⟨
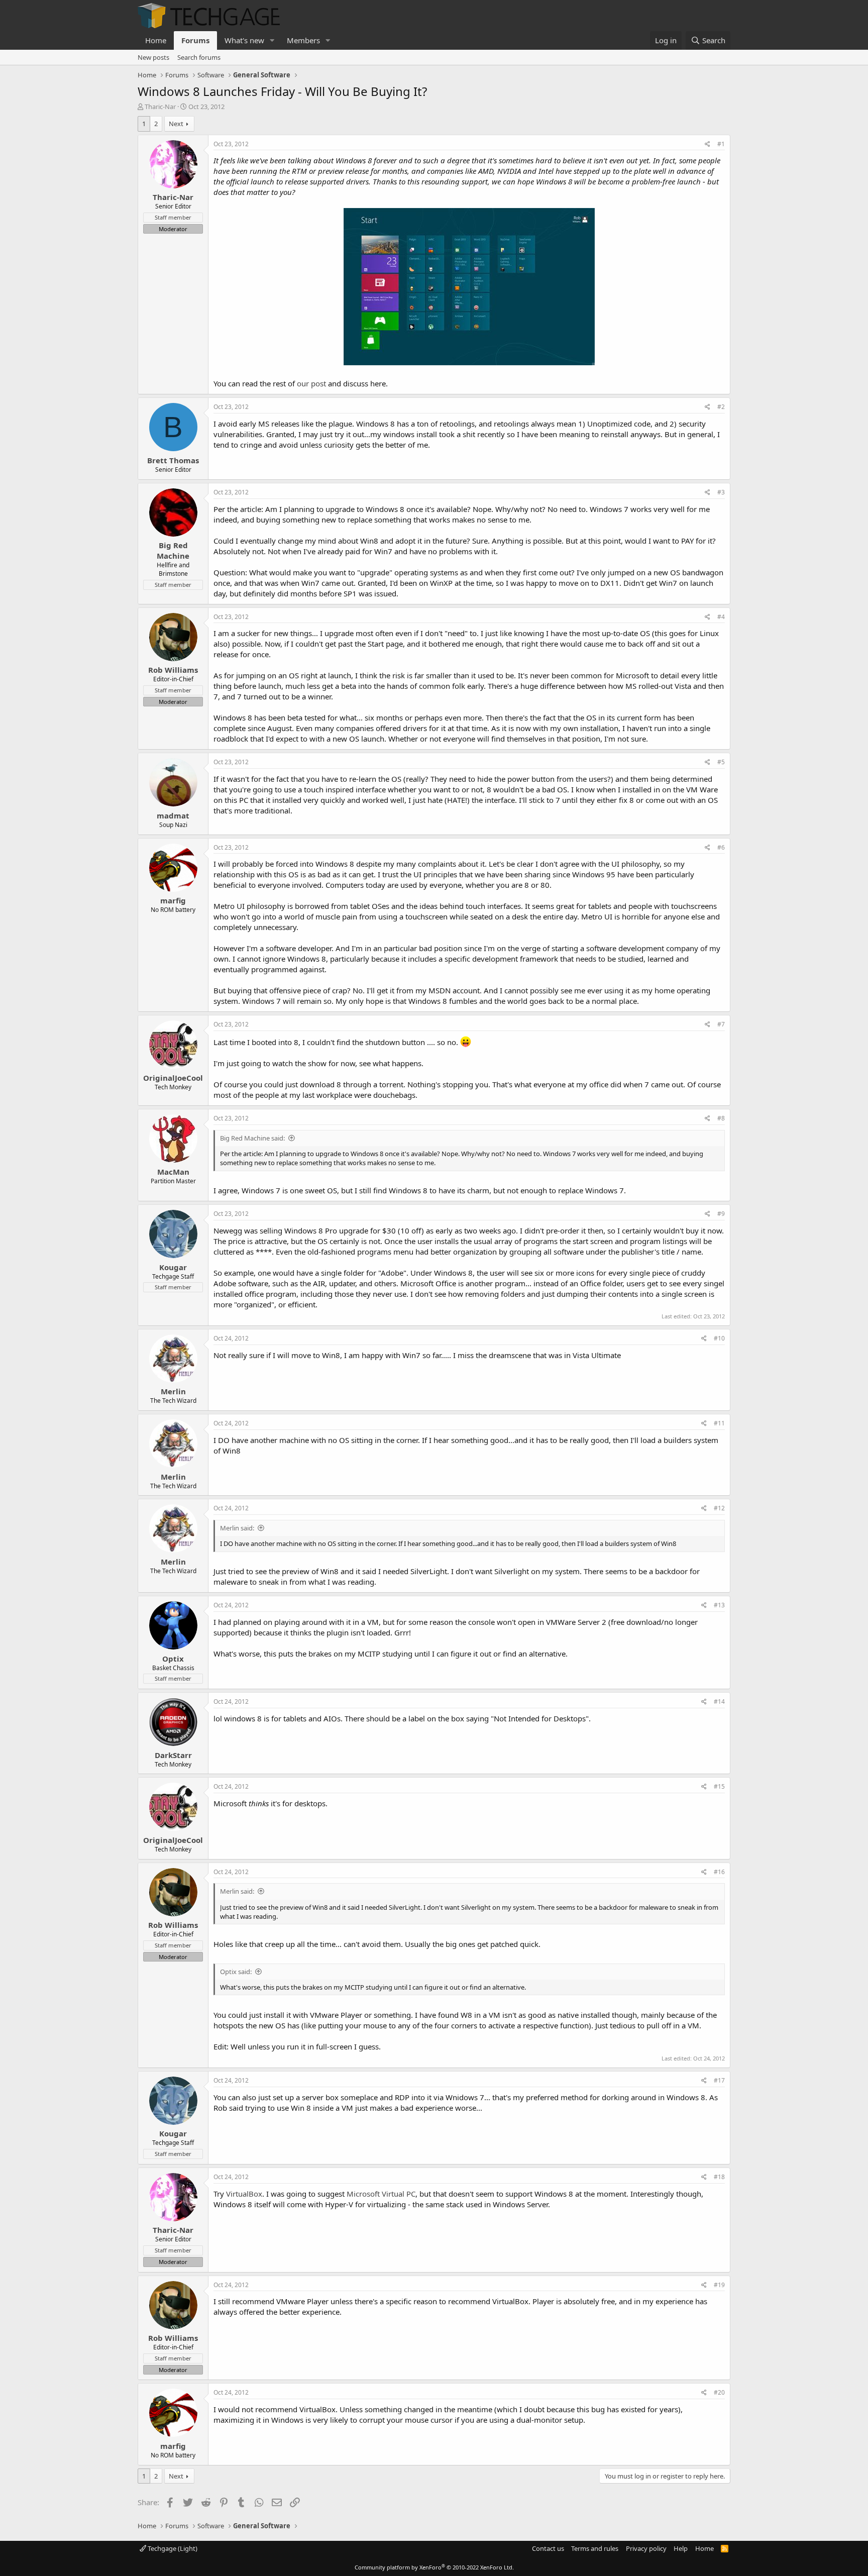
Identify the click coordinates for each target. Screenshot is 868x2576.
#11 (719, 1423)
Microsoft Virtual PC (381, 2194)
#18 (719, 2177)
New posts (153, 57)
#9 (721, 1213)
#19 (719, 2285)
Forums (195, 40)
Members (303, 40)
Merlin (173, 1391)
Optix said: (236, 1971)
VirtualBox (244, 2194)
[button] (272, 40)
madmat (173, 815)
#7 (721, 1024)
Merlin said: (237, 1527)
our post (311, 383)
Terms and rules (594, 2548)
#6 (721, 847)
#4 (721, 616)
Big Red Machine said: (252, 1138)
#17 (719, 2080)
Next (176, 123)
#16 (719, 1872)
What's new (244, 40)
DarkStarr (173, 1755)
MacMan (173, 1172)
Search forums (199, 57)
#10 (719, 1338)
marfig (173, 900)
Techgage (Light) (171, 2548)
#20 (719, 2392)
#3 (721, 492)
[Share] (707, 144)
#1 (721, 144)
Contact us (548, 2548)
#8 (721, 1118)
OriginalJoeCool (173, 1078)
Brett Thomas (173, 460)
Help (681, 2548)
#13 (719, 1605)
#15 (719, 1786)
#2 (721, 406)
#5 (721, 762)
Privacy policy (646, 2548)
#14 (719, 1701)
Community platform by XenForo (434, 2567)
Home (155, 40)
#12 (719, 1508)
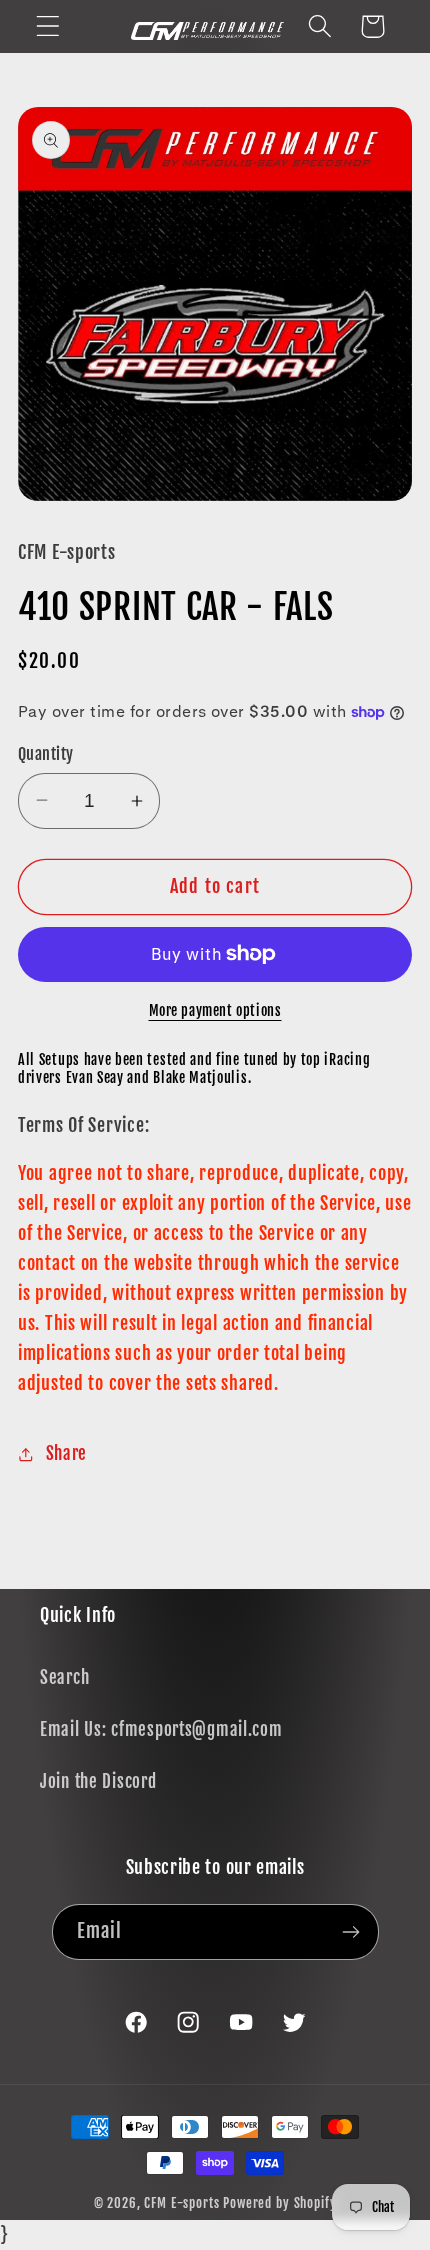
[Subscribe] (351, 1932)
⟩
■ Work task ■
Within the listing, how many lines hold "said"? Write only that number.

■ Answer to this task ■
3